If two multivariate normal random variables $X\sim\mathcal N(\mu_X,\Sigma_X)$ and $Y\sim\mathcal N(\mu_Y,\Sigma_Y)$ are independent (and of the same dimension), then their sum is still normal, and you can sum the mean and variance directly: $X+Y\sim\mathcal N(\mu_X+\mu_Y,\Sigma_X+\Sigma_Y).$
The easiest way to see this is with the expression of the characteristic function, as can be found on the Wikipedia article for example: \phi_X(u)=\exp(iu'\mu_X-u'\Sigma_Xu).
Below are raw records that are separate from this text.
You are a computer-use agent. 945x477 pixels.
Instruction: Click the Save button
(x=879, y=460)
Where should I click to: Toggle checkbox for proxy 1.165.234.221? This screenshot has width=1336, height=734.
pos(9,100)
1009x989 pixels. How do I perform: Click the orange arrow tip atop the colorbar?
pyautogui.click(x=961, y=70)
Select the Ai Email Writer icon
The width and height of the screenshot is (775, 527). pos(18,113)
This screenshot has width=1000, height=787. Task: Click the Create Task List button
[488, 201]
Since the characteristic function of the sum of two independent random variables is the product of their respective characteristic functions, then \begin{eqnarray} \phi_{X+Y}(u) &=& \exp(iu'\mu_X-u'\Sigma_Xu)\exp(iu'\mu_Y-u'\Sigma_Yu)\\ &=& \exp(iu'\mu_X-u'\Sigma_Xu+iu'\mu_Y-u'\Sigma_Yu)\\ &=& \exp(iu'(\mu_X+\mu_Y)-u'(\Sigma_X+\Sigma_Y)u). \end{eqnarray}
Now back to your original question, it suffices to see that $-Y$ has the same variance as $Y$, but with opposite mean to conclude: $-Y\sim \mathcal N(-\mu_Y,\Sigma_Y),$ so indeed $X-Y\sim\mathcal N(\mu_X-\mu_Y,\Sigma_X+\Sigma_Y).$